Analogous to the empty collections, Collections provides singleton collections: immutable collections that contain exactly one object. Collections.singleton(item) returns a set with one item; Collections.singletonList(item) returns a list; and there is a singletonMap(key, value). The actual implementations are very optimized for speed; and are private to the Collections class. These collections are immutable.
Avoid using .containsKey() when you actually need the value. Calling .containsKey() is nearly as expensive as .get(); if you’re going to call .get() anyway, just call it once (assign the result to a local variable) and compare it with null. (Exception: if the value for an existing key can actually be null, and you care about the distinction from a key that doesn’t exist, you need containsKey() to distinguish this case from when the entry does not exist.)
Most of the collections you will create, such as ArrayList, HashSet, LinkedHashMap, BlockingQueue, are mutable; you may add, insert, and remove elements.

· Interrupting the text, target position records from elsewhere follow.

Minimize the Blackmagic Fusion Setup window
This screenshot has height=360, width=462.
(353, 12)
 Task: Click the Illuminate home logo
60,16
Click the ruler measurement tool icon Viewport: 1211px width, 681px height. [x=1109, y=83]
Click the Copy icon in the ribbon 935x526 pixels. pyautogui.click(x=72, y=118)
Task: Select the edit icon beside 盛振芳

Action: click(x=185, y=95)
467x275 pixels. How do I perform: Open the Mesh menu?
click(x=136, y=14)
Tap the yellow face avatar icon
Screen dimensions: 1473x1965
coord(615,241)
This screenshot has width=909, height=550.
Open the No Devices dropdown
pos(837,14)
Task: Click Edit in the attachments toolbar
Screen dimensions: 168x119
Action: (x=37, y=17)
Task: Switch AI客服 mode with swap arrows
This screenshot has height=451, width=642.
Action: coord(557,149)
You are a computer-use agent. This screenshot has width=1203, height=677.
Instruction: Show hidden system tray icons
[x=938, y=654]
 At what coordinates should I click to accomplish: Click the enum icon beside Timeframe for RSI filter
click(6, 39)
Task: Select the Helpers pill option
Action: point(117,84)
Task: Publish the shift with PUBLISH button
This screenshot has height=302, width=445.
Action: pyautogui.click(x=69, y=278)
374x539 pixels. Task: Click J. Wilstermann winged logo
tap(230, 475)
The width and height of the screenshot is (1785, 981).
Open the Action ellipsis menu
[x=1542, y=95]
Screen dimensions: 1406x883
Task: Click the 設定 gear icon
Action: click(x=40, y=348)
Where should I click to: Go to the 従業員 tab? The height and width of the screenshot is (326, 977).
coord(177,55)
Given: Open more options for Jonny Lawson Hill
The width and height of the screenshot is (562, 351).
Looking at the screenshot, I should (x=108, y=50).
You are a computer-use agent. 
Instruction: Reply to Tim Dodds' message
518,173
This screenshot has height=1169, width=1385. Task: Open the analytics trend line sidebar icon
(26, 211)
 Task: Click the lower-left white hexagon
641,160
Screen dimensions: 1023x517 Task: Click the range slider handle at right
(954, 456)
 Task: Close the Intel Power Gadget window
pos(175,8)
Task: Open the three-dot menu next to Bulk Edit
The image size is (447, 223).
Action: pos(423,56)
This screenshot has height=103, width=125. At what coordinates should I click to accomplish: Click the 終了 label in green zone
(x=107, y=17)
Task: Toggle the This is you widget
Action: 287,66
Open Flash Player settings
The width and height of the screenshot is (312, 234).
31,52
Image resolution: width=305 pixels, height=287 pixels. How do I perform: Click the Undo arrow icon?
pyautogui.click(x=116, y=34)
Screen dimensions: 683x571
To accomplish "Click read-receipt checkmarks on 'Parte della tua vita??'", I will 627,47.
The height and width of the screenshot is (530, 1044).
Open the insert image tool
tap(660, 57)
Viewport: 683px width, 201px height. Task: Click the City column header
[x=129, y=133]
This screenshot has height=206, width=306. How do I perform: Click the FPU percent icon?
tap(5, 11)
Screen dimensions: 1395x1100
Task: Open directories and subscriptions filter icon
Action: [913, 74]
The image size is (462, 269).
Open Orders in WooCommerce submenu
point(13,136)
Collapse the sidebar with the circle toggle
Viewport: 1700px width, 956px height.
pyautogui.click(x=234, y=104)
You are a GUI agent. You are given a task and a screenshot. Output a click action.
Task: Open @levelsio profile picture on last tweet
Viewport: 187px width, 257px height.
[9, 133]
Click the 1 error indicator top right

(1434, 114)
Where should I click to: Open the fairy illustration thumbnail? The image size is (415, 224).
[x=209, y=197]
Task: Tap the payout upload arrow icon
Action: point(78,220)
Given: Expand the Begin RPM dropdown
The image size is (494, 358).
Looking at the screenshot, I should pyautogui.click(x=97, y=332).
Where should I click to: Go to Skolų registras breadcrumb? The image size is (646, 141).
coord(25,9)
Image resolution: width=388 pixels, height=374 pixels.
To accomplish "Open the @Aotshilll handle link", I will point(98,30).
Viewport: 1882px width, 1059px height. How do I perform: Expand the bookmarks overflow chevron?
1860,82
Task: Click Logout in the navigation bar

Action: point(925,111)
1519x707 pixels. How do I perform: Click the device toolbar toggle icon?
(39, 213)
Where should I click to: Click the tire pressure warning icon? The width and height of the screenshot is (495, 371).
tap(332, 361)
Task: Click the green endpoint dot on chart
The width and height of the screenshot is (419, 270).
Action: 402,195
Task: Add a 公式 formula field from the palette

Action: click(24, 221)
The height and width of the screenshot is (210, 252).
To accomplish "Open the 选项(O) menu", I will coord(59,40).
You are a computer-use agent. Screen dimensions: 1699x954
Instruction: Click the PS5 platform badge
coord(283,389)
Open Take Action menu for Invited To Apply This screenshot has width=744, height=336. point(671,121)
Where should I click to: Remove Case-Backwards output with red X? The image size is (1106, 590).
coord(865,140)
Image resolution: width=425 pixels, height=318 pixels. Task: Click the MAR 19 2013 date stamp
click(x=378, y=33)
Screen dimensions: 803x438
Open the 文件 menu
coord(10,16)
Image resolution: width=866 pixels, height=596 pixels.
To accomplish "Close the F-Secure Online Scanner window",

Never assume that collections you do not create are mutable. If you need to modify a collection that you did not create, it’s best to copy its elements to a new, mutable collection. In the Javadoc for the interfaces that define collections, methods such as .add(), .put(), .remove() are shown as optional operations, and are either not implemented, or throw an Error, for immutable collections. (Well, calling a method that is not implemented will also throw an Error.)
An enum is (sort of) a class. Classes (including enums) can have fields and methods. But it’s only sort of a class. Mainly, it inherits from Enum (instead of directly from Object); and in that you can’t derive a class from an enum. Inheritance flows from the enum to the members of the enum; that is, you can define a method for the enum, and override it for a single (or multiple) enumeration(s). This can make for client code that is much cleaner than a huge switch statement.